Plötzlich saß Johann Wadephul am Tisch der Mächtigen. Am vergangenen Montag in New York durfte der Bundesaußenminister im Sicherheitsrat der Vereinten Nationen als Gastredner zu den russischen Luftraumverletzungen sprechen. Wadephuls Platz befand sich ganz am Rand des Hufeisentisches, und nach etwa fünf Minuten musste der CDU-Politiker den Stuhl auch schon wieder räumen. Aber immerhin – es war ein kurzes Rendezvous mit der ganz großen Weltpolitik.
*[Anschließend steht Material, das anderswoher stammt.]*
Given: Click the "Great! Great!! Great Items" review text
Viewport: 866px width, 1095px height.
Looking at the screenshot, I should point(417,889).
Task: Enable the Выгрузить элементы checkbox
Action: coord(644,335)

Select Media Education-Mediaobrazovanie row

Wenn es nach der Bundesregierung geht, soll Deutschland demnächst wieder einen Stammplatz im höchsten UN-Gremium bekommen. Zumindest für zwei Jahre. Kommenden Juni entscheidet die Generalversammlung über die Besetzung der zehn nicht-ständigen Sitze im Sicherheitsrat für 2027 und 2028. Der Gruppe westeuropäischer Staaten stehen zwei Plätze zu. Doch es gibt drei Bewerber, neben Deutschland noch Österreich und Portugal. Im Auswärtigen Amt ahnt man: Das wird eine sehr knappe Angelegenheit.
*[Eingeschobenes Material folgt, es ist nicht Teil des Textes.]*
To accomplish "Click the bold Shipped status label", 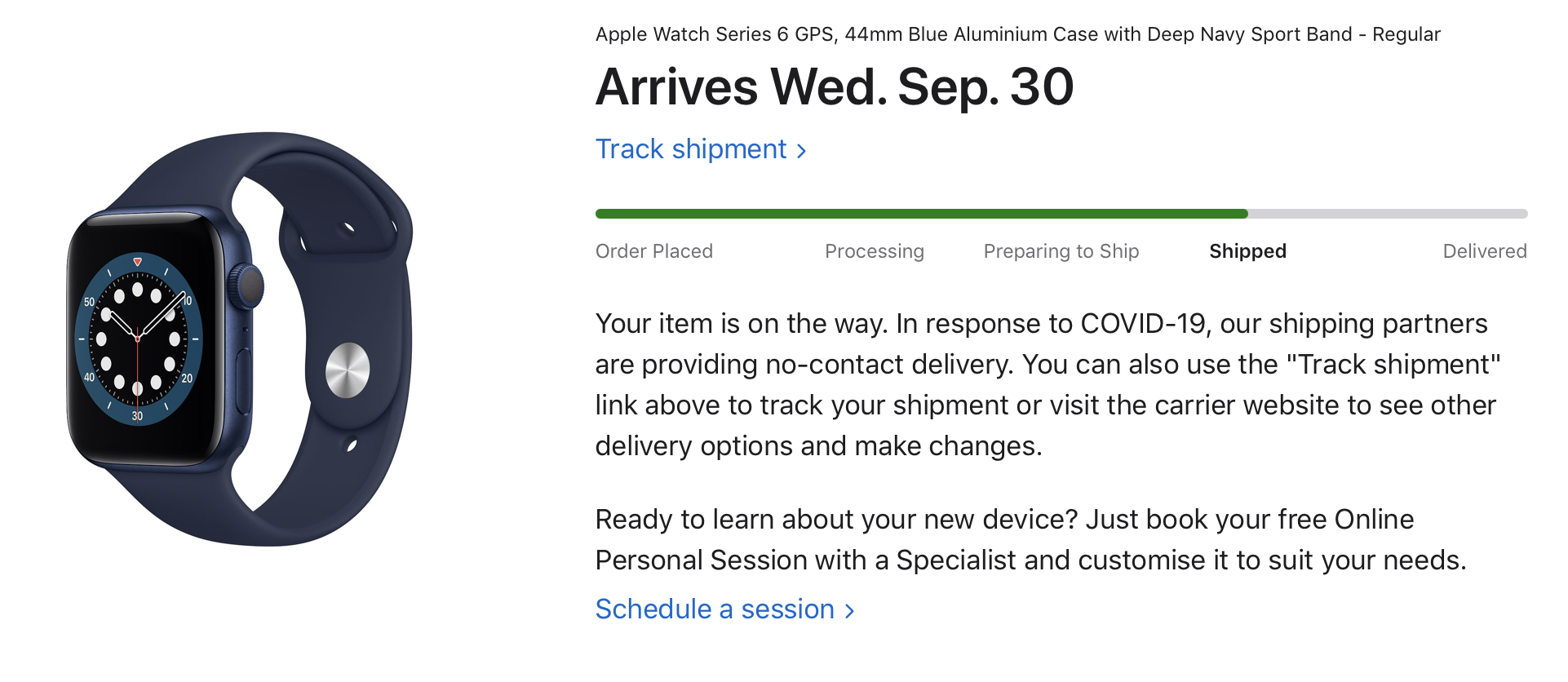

Deutschland gibt mehr als fünf Milliarden für die UN
Deutschland befindet sich ab sofort im Wahlkampf. "Wir gehören an diesen Tisch", sagt der Außenminister selbstbewusst. "Wir nehmen Verantwortung wahr. Wir glauben an das System der Vereinten Nationen." Das kann die Bundesregierung sogar beweisen: Deutschland ist der zweitgrößte Finanzier der UN, wenn man Pflichtbeiträge und freiwillige Zahlungen für Hilfsprogramme und Friedensmissionen zusammenzählt. Zuletzt flossen insgesamt mehr als fünf Milliarden Euro pro Jahr aus dem Bundeshaushalt an die Vereinten Nationen. Das könnte helfen, aber kaufen kann man sich einen Sitz im Sicherheitsrat nicht.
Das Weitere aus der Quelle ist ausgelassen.